● Your task
Every line that contains "computer" must be located and copied from the data.

● Source data
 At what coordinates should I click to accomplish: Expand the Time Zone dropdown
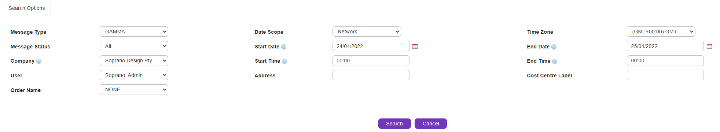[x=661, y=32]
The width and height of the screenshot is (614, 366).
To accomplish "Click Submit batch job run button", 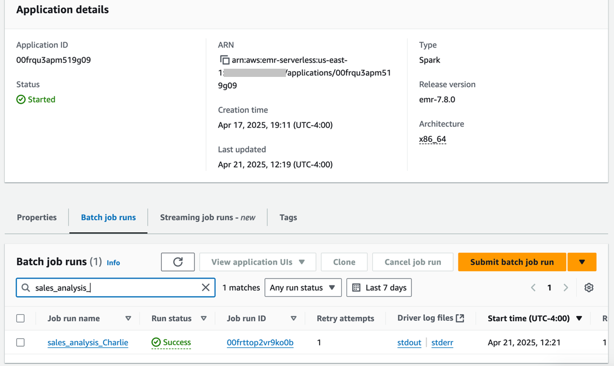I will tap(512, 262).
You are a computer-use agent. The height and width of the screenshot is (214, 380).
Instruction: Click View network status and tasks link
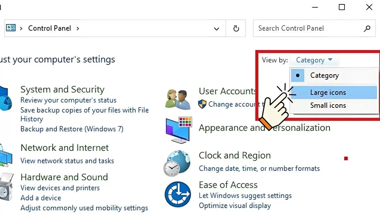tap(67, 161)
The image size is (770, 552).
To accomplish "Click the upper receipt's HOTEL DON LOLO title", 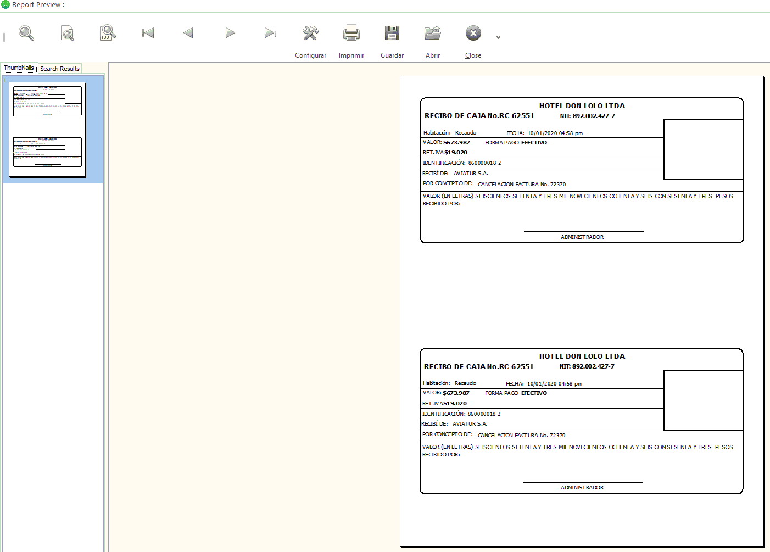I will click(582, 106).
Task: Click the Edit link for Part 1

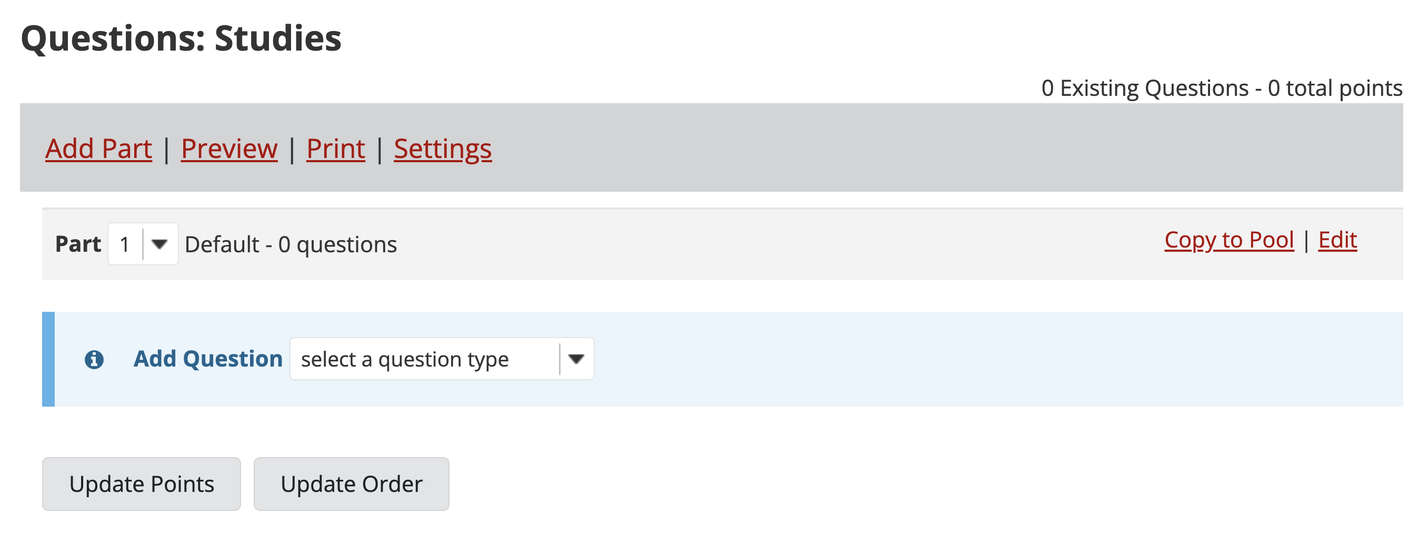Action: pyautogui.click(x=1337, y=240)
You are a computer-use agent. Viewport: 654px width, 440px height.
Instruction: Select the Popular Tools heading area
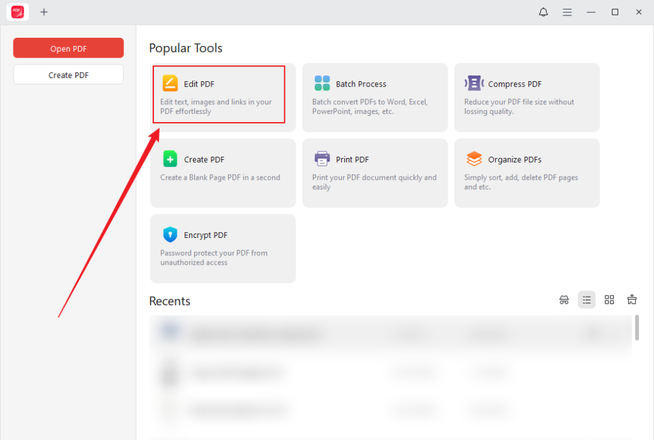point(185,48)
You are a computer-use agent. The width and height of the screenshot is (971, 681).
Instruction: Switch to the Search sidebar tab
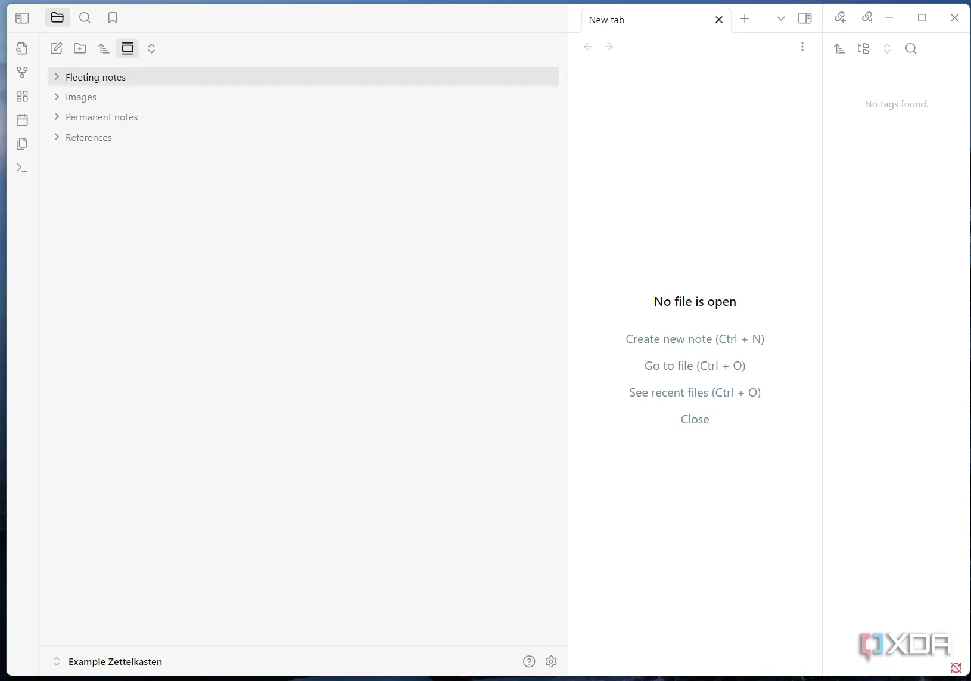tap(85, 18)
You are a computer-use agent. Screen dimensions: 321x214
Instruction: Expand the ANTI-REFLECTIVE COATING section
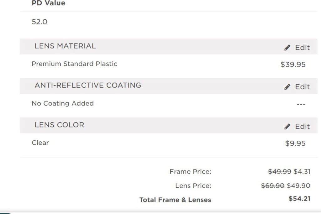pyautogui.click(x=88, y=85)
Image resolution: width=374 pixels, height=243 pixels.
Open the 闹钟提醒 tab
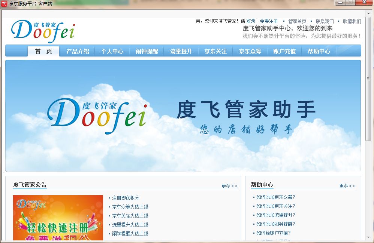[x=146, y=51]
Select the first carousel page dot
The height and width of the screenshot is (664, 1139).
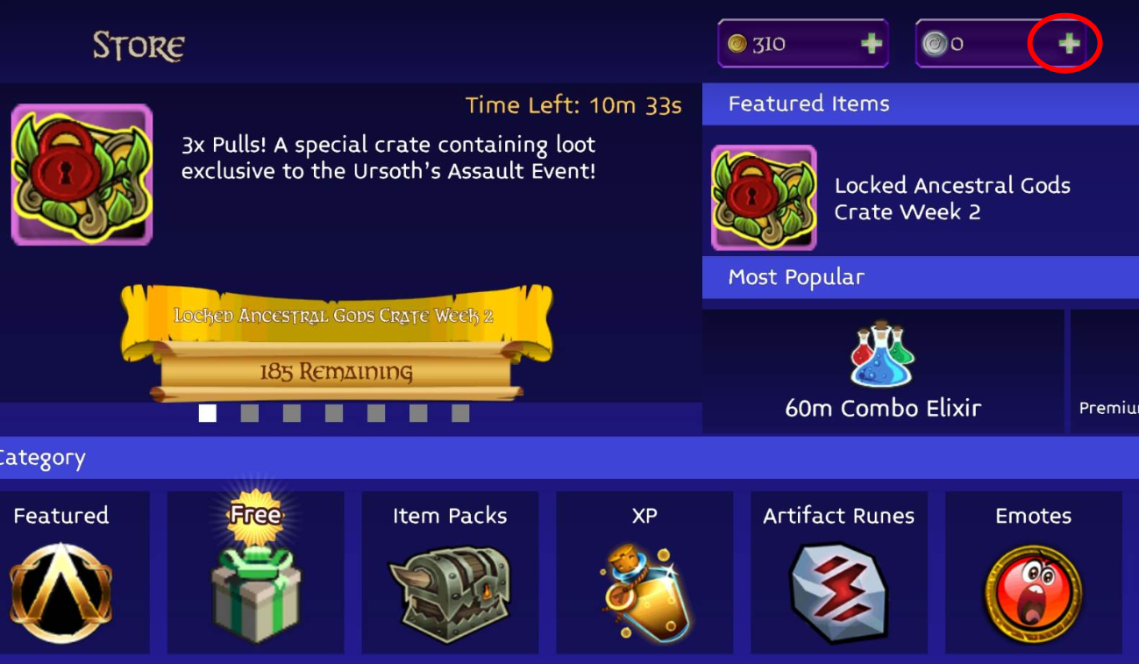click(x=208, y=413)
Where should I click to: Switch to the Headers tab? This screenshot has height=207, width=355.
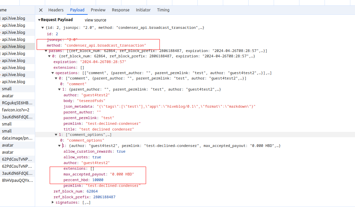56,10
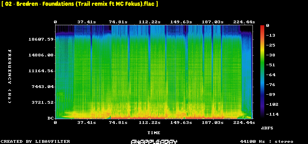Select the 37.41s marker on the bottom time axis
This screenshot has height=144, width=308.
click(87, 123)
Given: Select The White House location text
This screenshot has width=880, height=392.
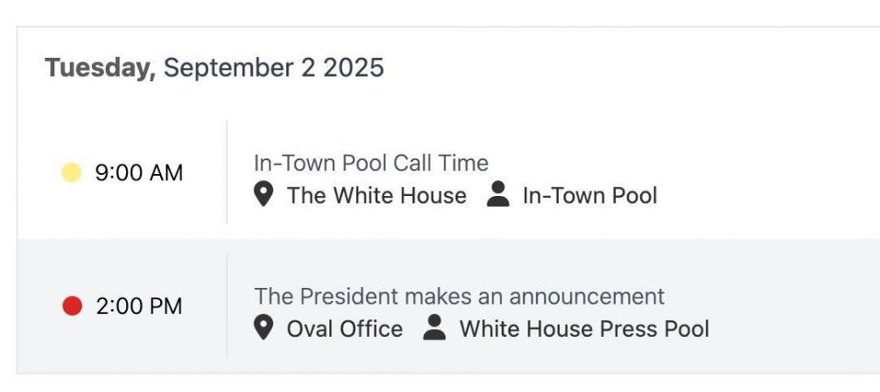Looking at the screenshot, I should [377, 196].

● Exercise result
You are a computer-use agent. The height and width of the screenshot is (214, 380).
You are a computer-use agent. Viewport: 654px width, 440px height.
You are a computer-use agent. The width and height of the screenshot is (971, 681).
You are a computer-use agent. Screen dimensions: 321x214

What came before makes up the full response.